Chime Youdon, a research fellow at the New Delhi, India-based National Maritime Foundation, said she worries the secretive nature of Chinese decision-making procedures may be reflected in the governance model it would take to the secretariat position. She particularly singled out the approach Chinese officials have historically taken to environmental impact assessments, which are “centralized, hierarchical, and comparatively non-transparent,” rather than “participatory and science-driven models that underpin many Western environmental regimes,” Youdon said.

Youdon added that she is also worried China would be able to hide or highlight data as it sees fit as secretariat, as Chinese authorities can already restrict data under national security grounds.

“Data is, thus, framed not as a neutral scientific commons but as an object of state security and sovereign control,” she said.

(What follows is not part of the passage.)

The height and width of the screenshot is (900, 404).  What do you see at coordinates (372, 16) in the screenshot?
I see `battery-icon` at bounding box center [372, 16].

Fujian is also home to distant-water fishing companies with a history of illegal, unreported, and unregulated (IUU) fishing incidents, including Fuzhou Hong Long Distant-Water Fishing Co., which was sanctioned by the U.S. government in 2022 for alleged connections to illegal fishing and labor abuses.

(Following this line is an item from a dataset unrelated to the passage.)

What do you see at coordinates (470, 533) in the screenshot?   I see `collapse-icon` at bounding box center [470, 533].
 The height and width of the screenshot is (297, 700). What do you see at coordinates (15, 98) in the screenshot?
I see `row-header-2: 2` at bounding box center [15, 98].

The track record of some of these fishing companies is the reason why some, including Milko Schvartzman, the ocean policy coordinator at Argentina-based environmental NGO Circulo de Politicas Ambientales, have expressed vehement opposition to Xiamen’s candidacy for the secretariat.

“China has demonstrated that in the high seas, it acts without respect for the norms or the conservation of the resources which are the patrimony of humanity. They have also operated without respect for the living conditions of the workers on fishing vessels,” he said. “China also exerts economic pressure on developing countries to yield to its abuses in the exploitation of marine resources. There is no precedent to suggest China hosting the BBNJ being positive for the ocean – quite the contrary.”

Conversely, some like Zhou have opined that hosting the secretariat may help keep the nation’s distant-water fishing fleet in line, as Xiamen, Fujian, and the country would have a reputation as secretariat to uphold.

“Hosting the secretariat would likely place greater regulatory pressure on provincial authorities to ensure that vessels registered in the province avoid scandals or compliance issues, as any incident could quickly become a reputational or political problem,” he said.

The decision on which city will become the High Seas Secretariat is expected later this year.